A large truck plowed into a crowd of people in the southern French of city of Nice on Thursday night, killing at least 84 people and leaving 18 in critical condition as the heavy vehicle mowed over its victims along hundreds of feet, according to police and government officials. The grim death toll jolted the entire country, which has been tenterhooks for months, wondering if and when another deadly assault might occur.
The incident occurred just as thousands of people poured on to the streets on a warm midsummer’s night to celebrate the country’s biggest public holiday of the year, Bastille Day, and to watch the fireworks display — a traditional feature in every city and village across France in the annual celebrations. The truck slammed into the crowds gathered on the city’s Promenade des Anglais, which runs along the Mediterranean seafront, and sent those who could escape screaming in panic as they fled the scene. The driver fired on the crowd before being fatally shot by police, officials said.
Terrorist Attack in Nice, France
The scene in Nice was one of devastation, with the heavy-duty white truck stalled amid the bloodshed on the street, its windows smashed and riddled with bullets, from police gunfire. The Nice region’s president said that the truck was loaded with arms and grenades, according to the AP.
“There was carnage on the road,” eyewitness Wassim Bouhlel told the AP. “Bodies everywhere.”
Damien Allemand, a journalist with Nice Matin, wrote that he had been watching the end of a fireworks display just before the truck appeared and began to slam into people.
“I saw bodies flying like bowling pins along its route. Heard noises, cries that I will never forget,” he wrote.
Aftermath of the Truck Attack in France
Alain Boudail, owner of Le Cocodile Restaurant in Promenade Des Anglais, told TIME the attack was “carnage.”
“I could hear screams, cries and it looked like bowling, people were being thrown in the air two or three meters high,” he said. “In front of my restaurant there were at least 10 people laying on the street, dead.”
He said High Club, a nightclub next door, had been turned into a field hospital.
For France, the attack on Thursday night is likely to be deeply distressing — and to raise the question about how the country can possible avoid further attacks, given the extraordinary security measures already in place. What is more, Thursday’s mass deaths, if terrorism, will be the third terror attack in France in just 18 months; in January 2015 ISIS and al-Qaeda gunmen killed 17 people at the Charlie Hebdo satiric publication and a kosher supermarket, both in Paris. Then came the Paris attacks — a devastating blow, from which the country had only just begun to shake off the anxiety and grief.
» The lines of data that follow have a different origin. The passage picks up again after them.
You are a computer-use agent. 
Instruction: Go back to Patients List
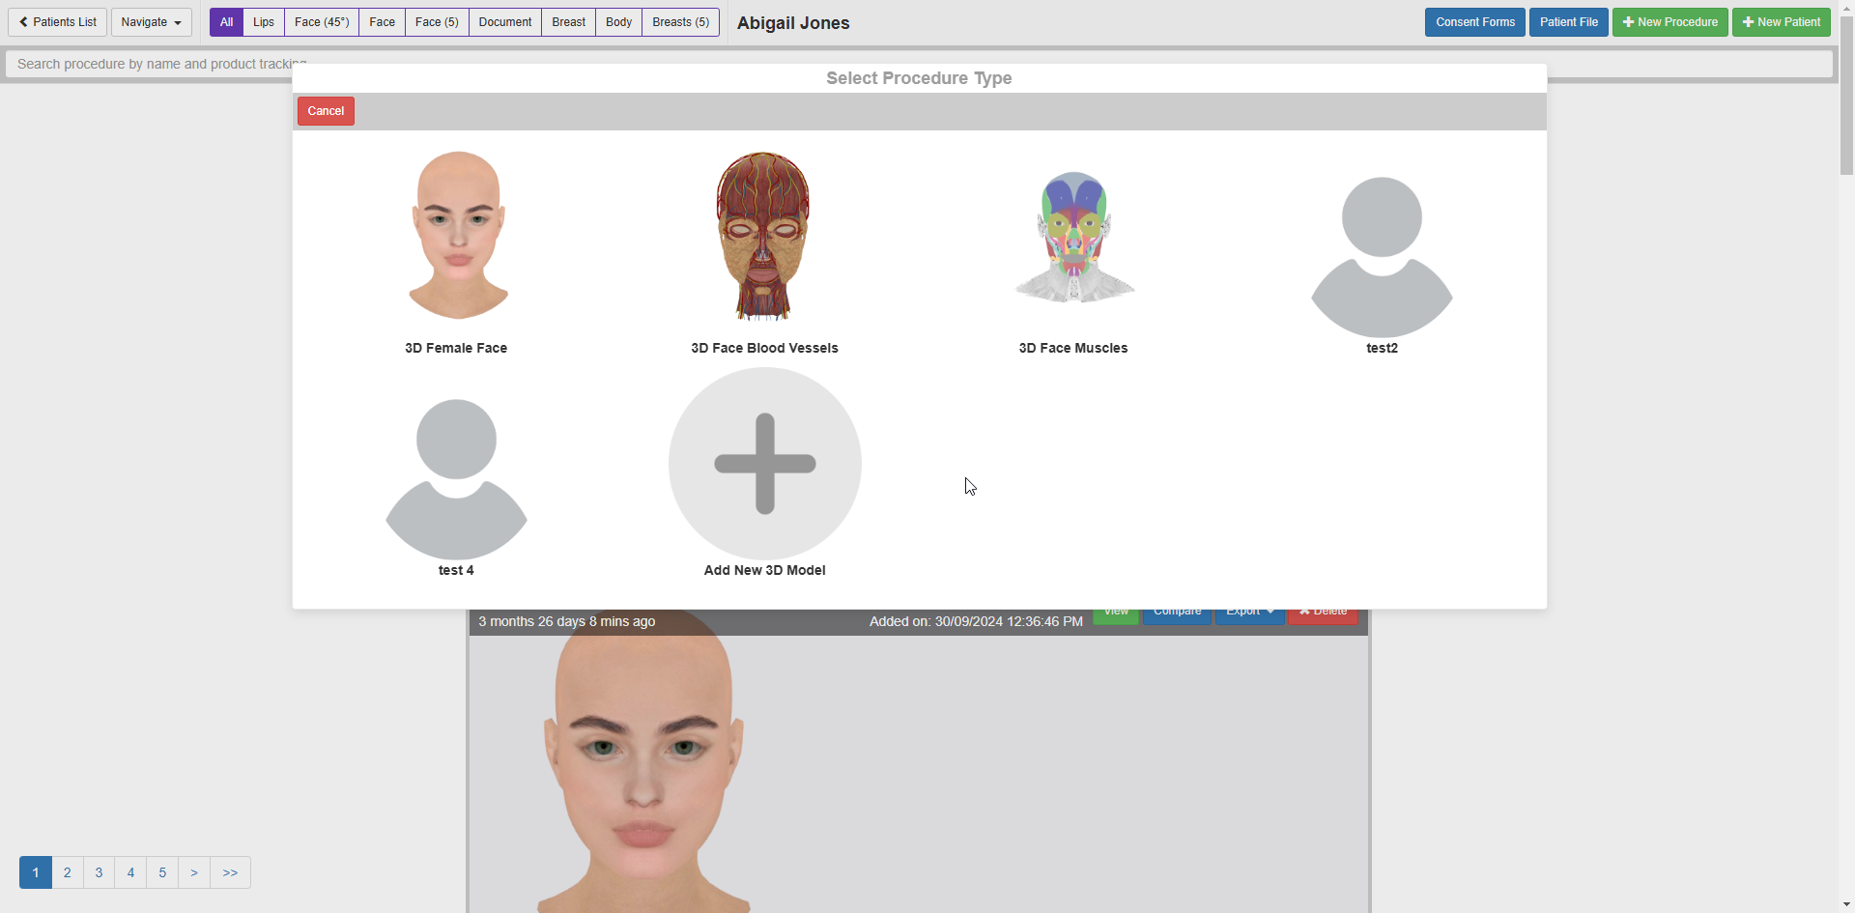58,22
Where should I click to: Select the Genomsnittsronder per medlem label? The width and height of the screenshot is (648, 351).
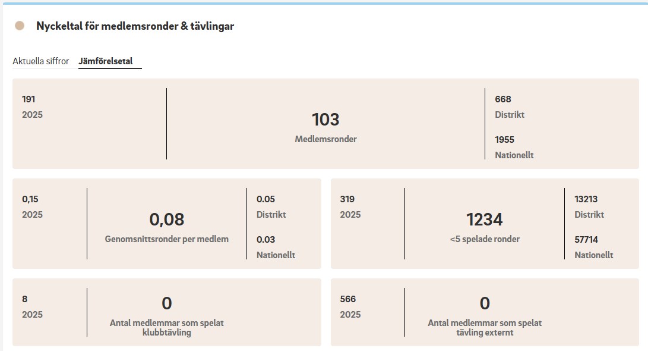point(167,239)
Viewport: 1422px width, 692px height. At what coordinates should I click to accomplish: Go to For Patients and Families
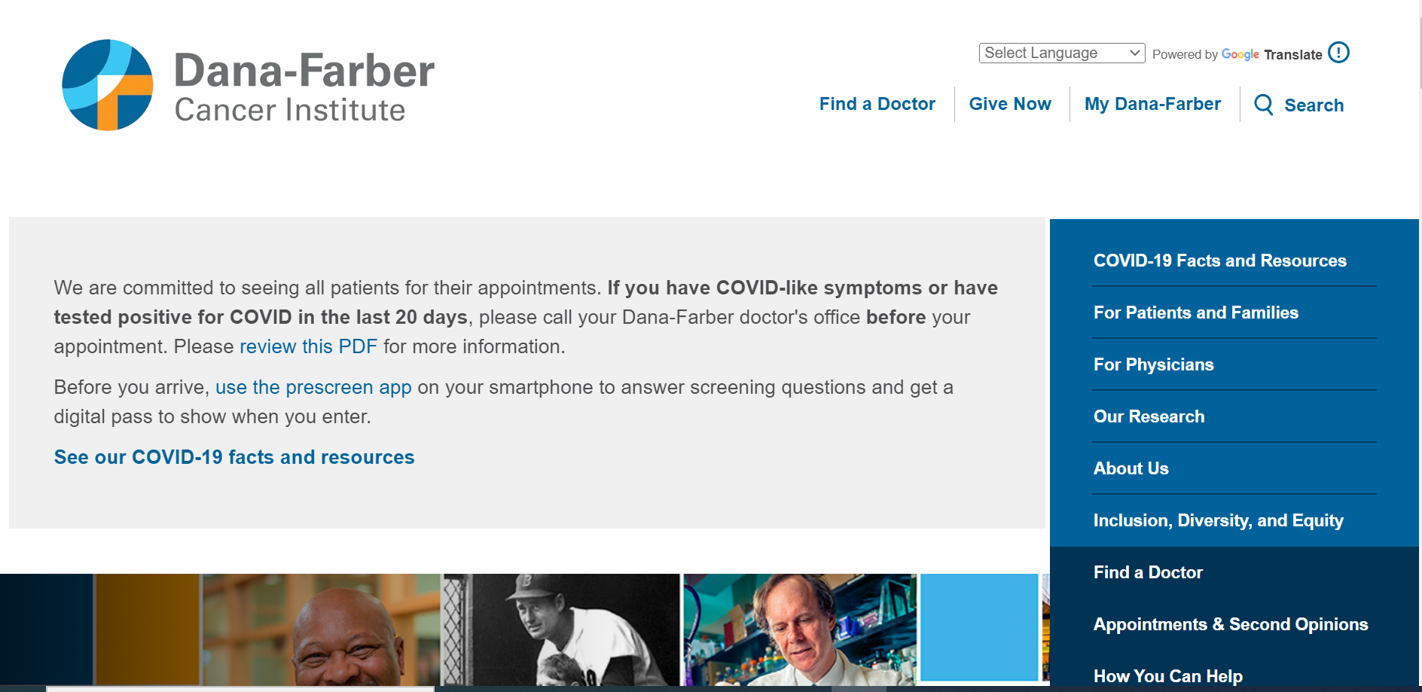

By midnight, no group had claimed responsibility for the chaos. But regional police and local officials in the South of France quickly declared it a terrorist attack. They appealed for people to remain calm and went on television to tell people to stay indoors — clearly fearing that there might be multiple attacks on the streets, as there were in last November’s Paris attacks, when ISIS gunmen-suicide bombers opened fire on cafés and a music hall, killed 130 people. On Twitter, the regional mayor Christian Estrosi told Nice residents, “Stay for the moment in your homes. More info to come.”
France has been under a state of emergency since then, and thousands of armed soldiers patrol department stores, stations, and other public places. Security was hugely ramped up during the FIFA European Football Championships, which French officials feared could be a target of attack. Indeed, police in Nice evacuated a shopping center in Nice late last month, after a threat that a bomb would explode during the England-Iceland match being played in that city. There was a palpable sense of relief among the French after the championship’s final game last Sunday, that the monthlong tournament ended without an attack.